Could you repeat, word for word, the line with "You are a computer-use" and every line after it in the records below, leaving out any pictures?
::::::
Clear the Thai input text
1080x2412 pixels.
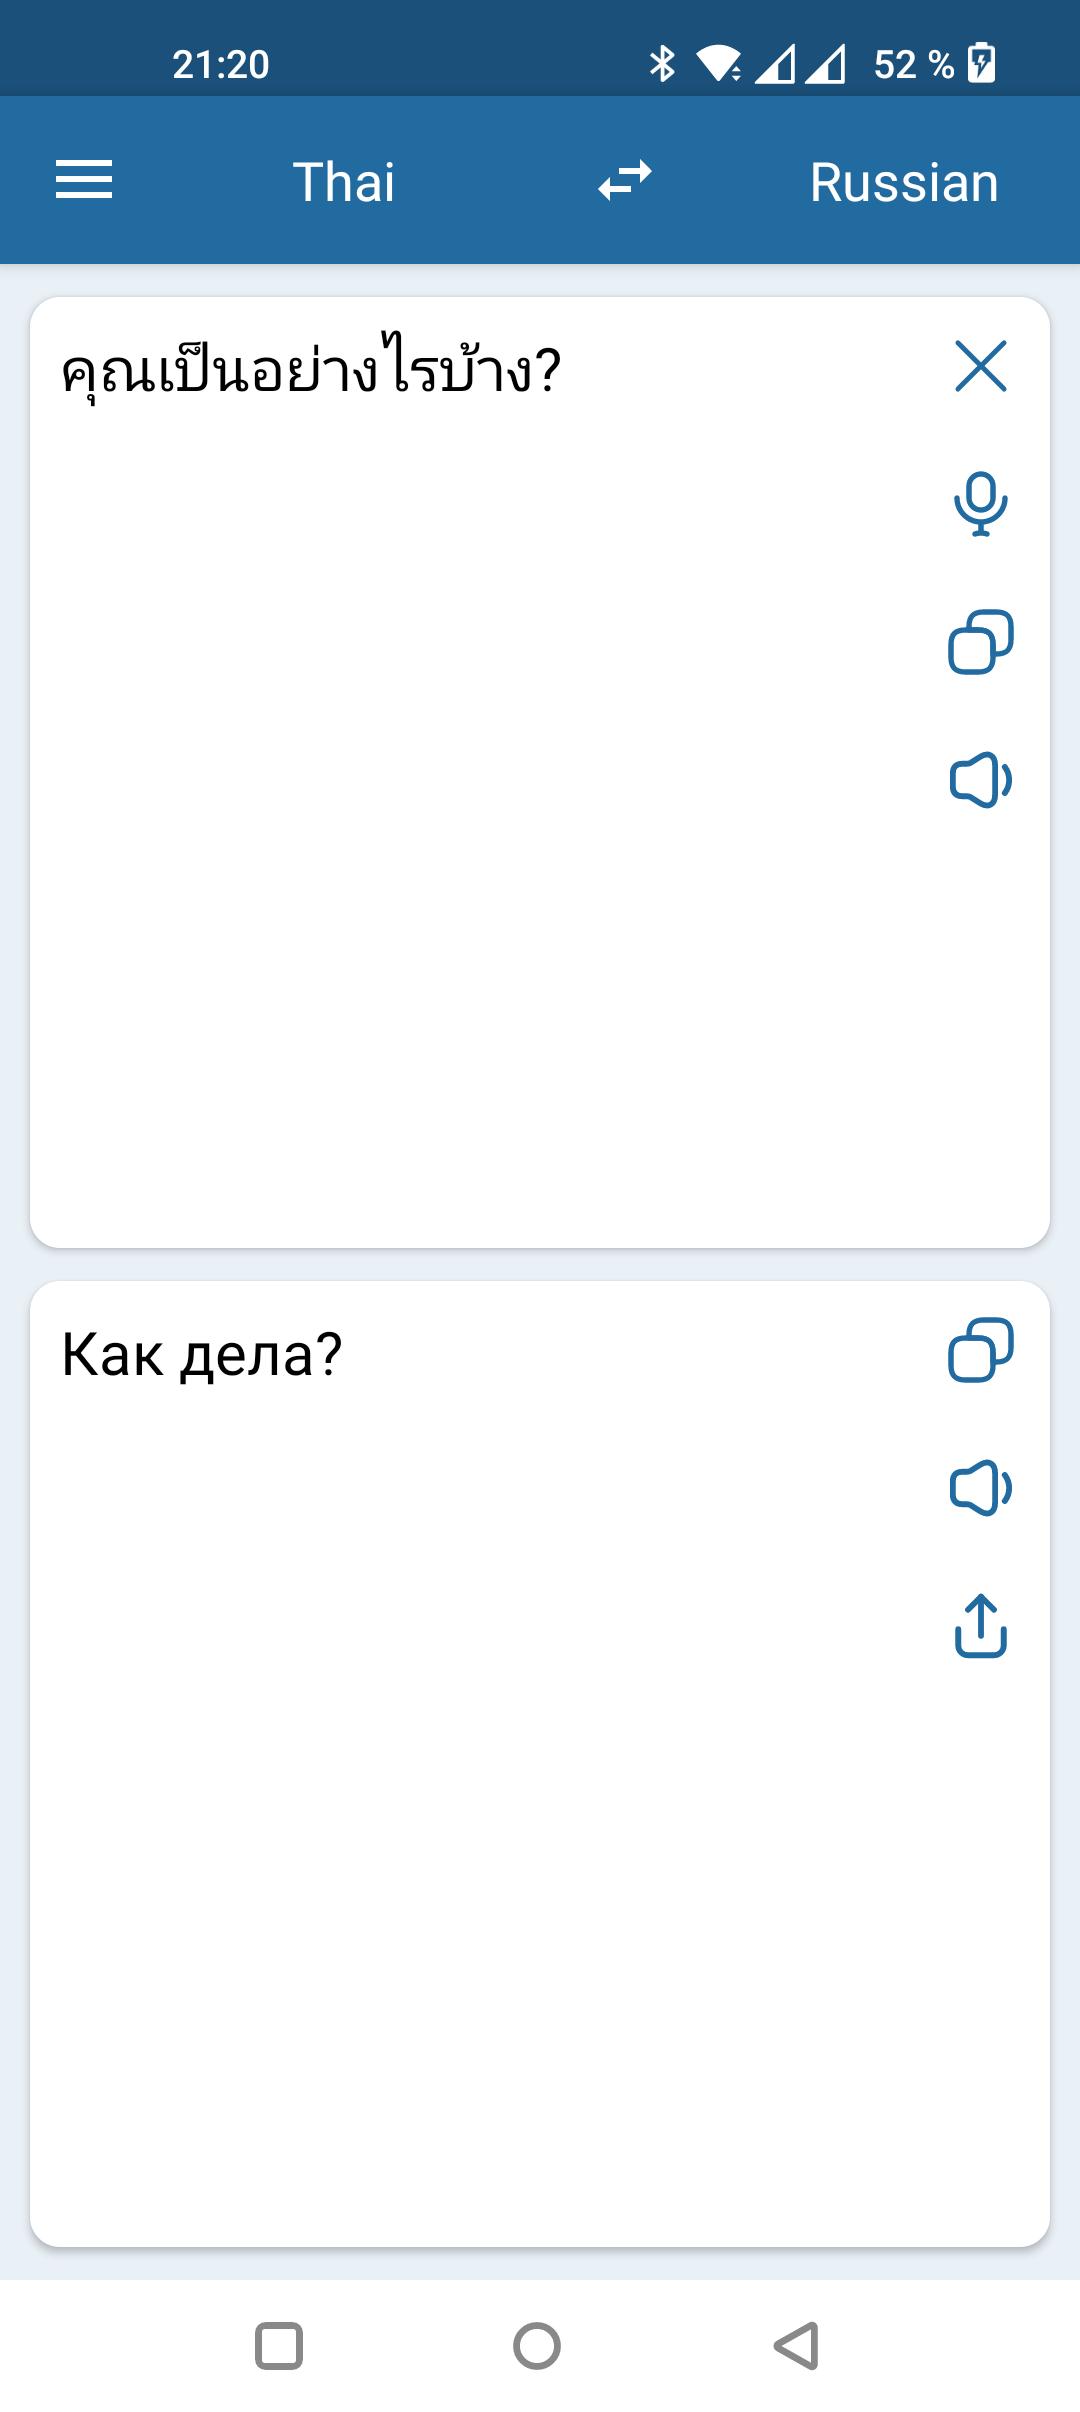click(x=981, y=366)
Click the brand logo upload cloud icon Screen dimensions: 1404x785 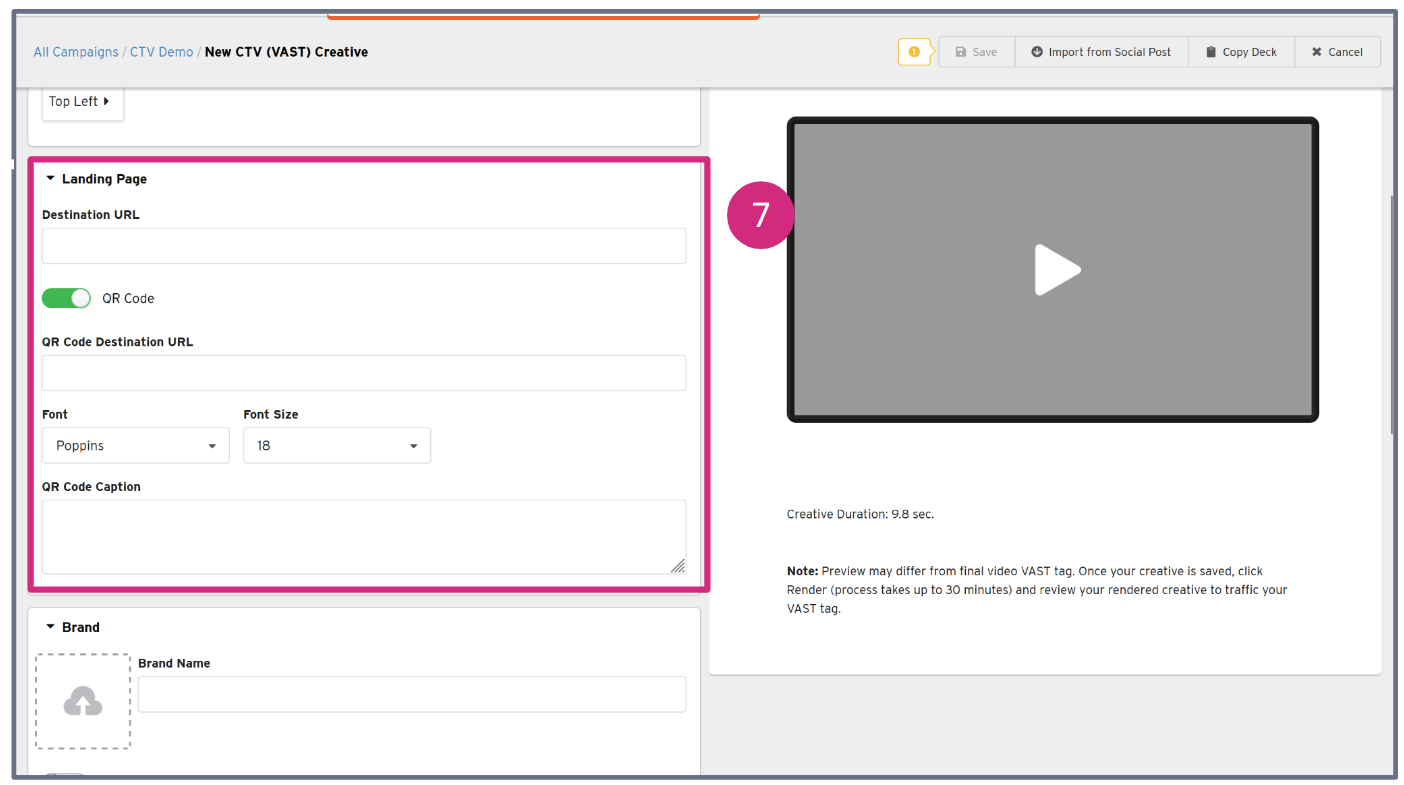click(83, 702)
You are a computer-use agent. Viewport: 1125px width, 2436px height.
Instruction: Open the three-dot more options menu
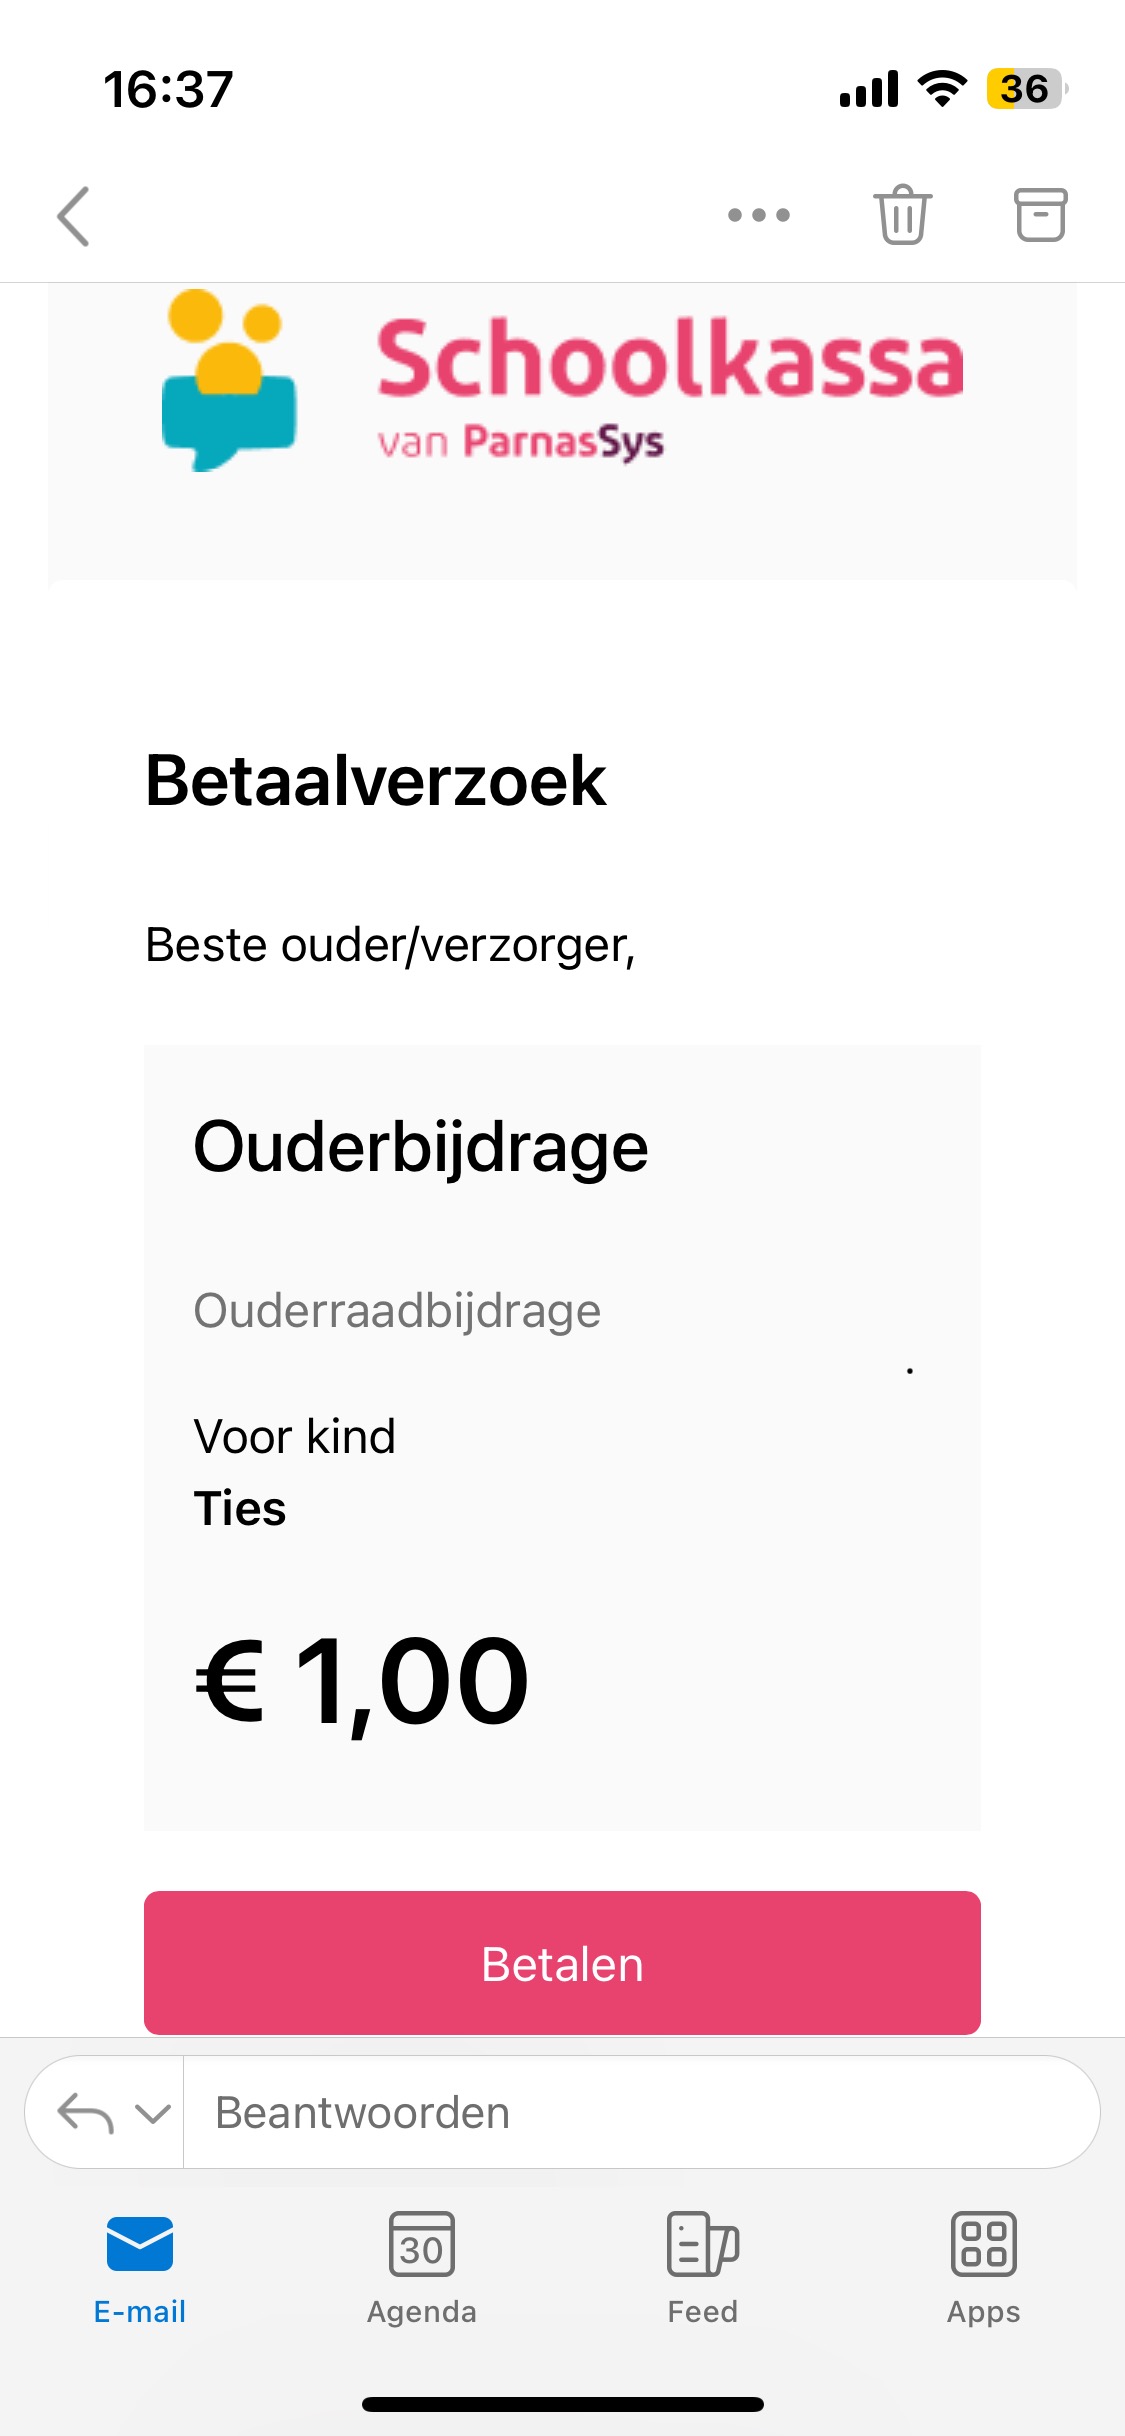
::::::
■ **Answer space**
You are a computer-use agent. Viewport: 1125px width, 2436px height.
Instruction: Open the three-dot more options menu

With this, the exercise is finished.